Most conflict is started based on people's desire to tell others what they can and cannot do. Yes, we all have to follow rules and regulations, no one is a free agent. I am talking about people who try to manipulate the choices of individuals. I call them soul snatchers. These people will go to great length to shape the life of another, while simultaneously fucking up their own.
There is no way to live two lives.
Now that I have gotten really in touch with myself, I notice I seldom think about what other people think. I have really come to appreciate my own thinking and I respect myself greatly. Facebook has given me the opportunity to talk to people I knew years ago, especially old male friends who dumped me for whatever reason. I have experienced flattering input from several people. The growing theme has been that people felt I was genuine and loving. I feel blessed to have left such a legacy, thus far.

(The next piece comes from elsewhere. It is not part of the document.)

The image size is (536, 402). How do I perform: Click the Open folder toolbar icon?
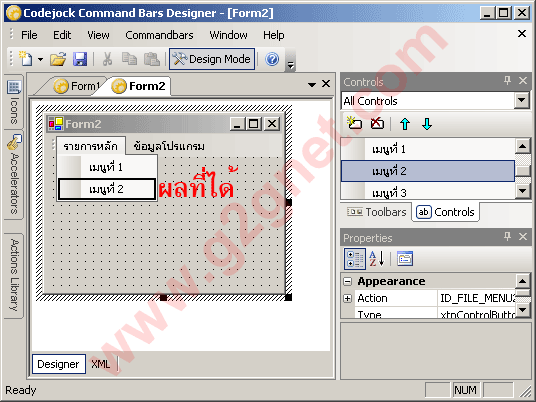(x=58, y=59)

I will continue to do what I must to understand me. Now that I have accepted my marriage will no longer go in the direction I had hoped, I must learn to allow myself to be open to meeting other men. The greatest thing about this is I truly am not bitter. Although very disappointed, God has helped me understand how he uses people and that I should feel honored, instead of defeated, for I have taken the greatest risk of all, I lived within God's will.
Now, I have the opportunity to live a completely different life and I plan to do just that. I am moving towards the greatness that has laid dormant for far too long. It is so my time to shine, to love, to take, to give. I fully understand.